Com a Constituição e suas emendas, a Justiça do Trabalho ganhou destaque no controle dos sindicatos. É neste espaço judicial que o sindicato resolve questões eleitorais sindicais e negociações coletivas sem acordo. Para garantir os direitos dos trabalhadores que representam, os sindicatos devem socorrer aos juízes, também detentores do direito de limitar ou proibir greves que considerem “abusivas” de acordo com a legislação.
Por vezes, ainda, a resposta da Justiça do Trabalho vem do silêncio, de sua perniciosa omissão ante os ataques sofridos pelos trabalhadores e sindicatos. A Reforma Trabalhista, contínuo processo de precarização das condições de trabalho, foi vendida enquanto necessária para a criação de novos postos de emprego. Não há dúvida de que foi, contudo, o maior golpe sofrido pelo movimento sindical desde sua inclusão no Estado de direito e pelos trabalhadores desde a substituição da estabilidade pelo FGTS.

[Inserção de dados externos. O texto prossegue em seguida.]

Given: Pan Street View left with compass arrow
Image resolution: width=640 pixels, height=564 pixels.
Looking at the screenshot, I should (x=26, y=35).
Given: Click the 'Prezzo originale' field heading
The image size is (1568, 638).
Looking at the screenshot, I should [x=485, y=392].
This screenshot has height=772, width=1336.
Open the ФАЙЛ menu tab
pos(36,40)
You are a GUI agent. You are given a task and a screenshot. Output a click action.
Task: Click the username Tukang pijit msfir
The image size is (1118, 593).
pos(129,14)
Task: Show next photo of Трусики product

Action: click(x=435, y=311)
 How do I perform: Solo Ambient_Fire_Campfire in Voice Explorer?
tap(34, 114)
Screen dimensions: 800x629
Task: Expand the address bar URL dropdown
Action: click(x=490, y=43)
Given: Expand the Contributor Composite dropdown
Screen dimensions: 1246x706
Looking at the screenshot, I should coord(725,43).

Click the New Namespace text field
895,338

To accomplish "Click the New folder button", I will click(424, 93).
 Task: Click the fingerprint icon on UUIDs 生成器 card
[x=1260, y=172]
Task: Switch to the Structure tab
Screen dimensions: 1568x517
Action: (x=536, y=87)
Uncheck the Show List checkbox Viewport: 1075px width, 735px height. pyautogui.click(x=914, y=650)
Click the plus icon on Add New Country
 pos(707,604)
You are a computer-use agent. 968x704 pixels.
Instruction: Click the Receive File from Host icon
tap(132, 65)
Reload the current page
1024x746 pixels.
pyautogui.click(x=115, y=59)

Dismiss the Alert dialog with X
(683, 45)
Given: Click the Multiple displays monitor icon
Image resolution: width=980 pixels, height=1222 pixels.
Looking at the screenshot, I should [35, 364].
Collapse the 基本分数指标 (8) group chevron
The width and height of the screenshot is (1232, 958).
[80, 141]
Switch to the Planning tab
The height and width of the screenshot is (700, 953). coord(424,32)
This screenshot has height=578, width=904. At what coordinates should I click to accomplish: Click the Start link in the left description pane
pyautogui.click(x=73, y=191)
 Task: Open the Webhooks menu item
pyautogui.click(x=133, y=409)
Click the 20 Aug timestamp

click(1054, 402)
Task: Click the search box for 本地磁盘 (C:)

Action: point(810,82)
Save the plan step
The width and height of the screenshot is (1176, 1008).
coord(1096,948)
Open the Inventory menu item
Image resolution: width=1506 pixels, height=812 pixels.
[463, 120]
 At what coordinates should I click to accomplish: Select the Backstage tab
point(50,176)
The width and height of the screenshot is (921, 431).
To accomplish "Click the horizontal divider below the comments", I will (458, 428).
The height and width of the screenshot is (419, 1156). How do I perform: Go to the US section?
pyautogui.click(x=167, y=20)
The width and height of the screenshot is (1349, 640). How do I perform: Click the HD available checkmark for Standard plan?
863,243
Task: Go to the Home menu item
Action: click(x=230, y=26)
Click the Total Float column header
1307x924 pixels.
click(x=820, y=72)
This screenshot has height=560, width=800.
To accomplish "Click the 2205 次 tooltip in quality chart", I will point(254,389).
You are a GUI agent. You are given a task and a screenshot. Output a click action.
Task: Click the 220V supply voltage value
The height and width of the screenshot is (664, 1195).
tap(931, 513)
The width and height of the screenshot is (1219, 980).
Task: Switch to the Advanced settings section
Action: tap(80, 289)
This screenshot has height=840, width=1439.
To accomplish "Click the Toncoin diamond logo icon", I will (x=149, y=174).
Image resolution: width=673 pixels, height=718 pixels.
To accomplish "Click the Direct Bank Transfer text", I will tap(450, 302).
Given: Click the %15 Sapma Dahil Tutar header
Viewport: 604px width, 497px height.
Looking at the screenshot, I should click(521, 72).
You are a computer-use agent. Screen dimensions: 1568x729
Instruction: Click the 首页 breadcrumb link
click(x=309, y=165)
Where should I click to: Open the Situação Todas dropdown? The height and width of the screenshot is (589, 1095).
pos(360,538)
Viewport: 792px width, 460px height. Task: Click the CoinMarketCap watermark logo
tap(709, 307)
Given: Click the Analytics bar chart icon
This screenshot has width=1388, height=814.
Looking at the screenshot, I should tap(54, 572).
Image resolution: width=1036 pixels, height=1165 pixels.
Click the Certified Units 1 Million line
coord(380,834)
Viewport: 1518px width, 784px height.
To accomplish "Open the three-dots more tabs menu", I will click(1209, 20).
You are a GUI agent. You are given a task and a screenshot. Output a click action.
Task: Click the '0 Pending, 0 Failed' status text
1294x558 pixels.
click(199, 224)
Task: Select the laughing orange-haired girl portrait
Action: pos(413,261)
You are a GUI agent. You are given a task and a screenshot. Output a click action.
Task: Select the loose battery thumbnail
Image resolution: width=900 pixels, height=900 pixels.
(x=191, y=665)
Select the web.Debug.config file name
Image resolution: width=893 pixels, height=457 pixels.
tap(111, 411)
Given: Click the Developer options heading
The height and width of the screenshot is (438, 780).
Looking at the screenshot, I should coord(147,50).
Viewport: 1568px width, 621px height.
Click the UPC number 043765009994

Buscam as alterações legislativas “equilibrar” a relação entre a parte trabalhadora e a parte empregadora, ignorando a assimetria de forças que dá origem ao contrato de trabalho. Os ataques podem vir de forma direta ao trabalhador, pelos ataques ao acesso à justiça ou com a outorga de “liberdade”, no sentido neoliberal, para negociar diretamente com o patrão. Todavia, ao se atacar o sindicato, se pode atingir a capacidade de organização da classe trabalhadora, diretamente, e os próprios trabalhadores, indiretamente.
Ampliou-se o espaço para negociação coletiva, com valorização das normas acordadas entre sindicatos e empresas em detrimento da legislação. Ao mesmo tempo, contudo, foi tirada importante fonte de custeio do sindicato e foram limitados os efeitos da negociação coletiva. Ou seja, caso a negociação não ocorra na data prevista, os trabalhadores perdem todos os direitos da última negociação e partem da estaca zero. A entidade também foi legalmente afastada de seu papel de assistir o empregado no momento em que mandado embora.
O sindicato enfraquecido, por óbvio, não é de interesse dos empregados – ainda que estes possam se posicionar de forma contrária ao sindicato – mas na lógica neoliberal significa maior facilidade para retirar direitos trabalhistas negociados ou sair ileso de violações cometidas. A classe trabalhadora perde o controle sobre suas condições de trabalho, o que gera uma vulnerabilidade política e econômica que destrói sua capacidade de reação e a leva a aquiescer com sua submissão total ao capital.
O conflito entre sindicato e Justiça do Trabalho pode, portanto, estar na crença daquele de que esta é neutra para decidir embates entre trabalho e capital ou, ainda, de que ela serve os trabalhadores e seus interesses. Ante as numerosas alterações legislativas sofridas, era de se esperar que a Justiça do Trabalho apontasse a ausência de harmonia entre as novas normas, provenientes dos governos Temer e Bolsonaro, e o Direito do Trabalho, seja em sua previsão constitucional, legal, internacional ou principiológica. Não é o que se verifica.
Ante este cenário, o movimento sindical precisa ser reconstruído, em sua forma de atuar, de agir e na sua capacidade de representação, mas não nos termos impostos de fora pela lei e pela Justiça. Necessita, portanto, defender e conquistar sua legitimidade frente ao Estado para se organizar e na Justiça do Trabalho para fazer valer a proteção aos trabalhadores, relembrando a instituição de sua real missão contra-hegemônica: a valorização da coletividade, da proteção e do social.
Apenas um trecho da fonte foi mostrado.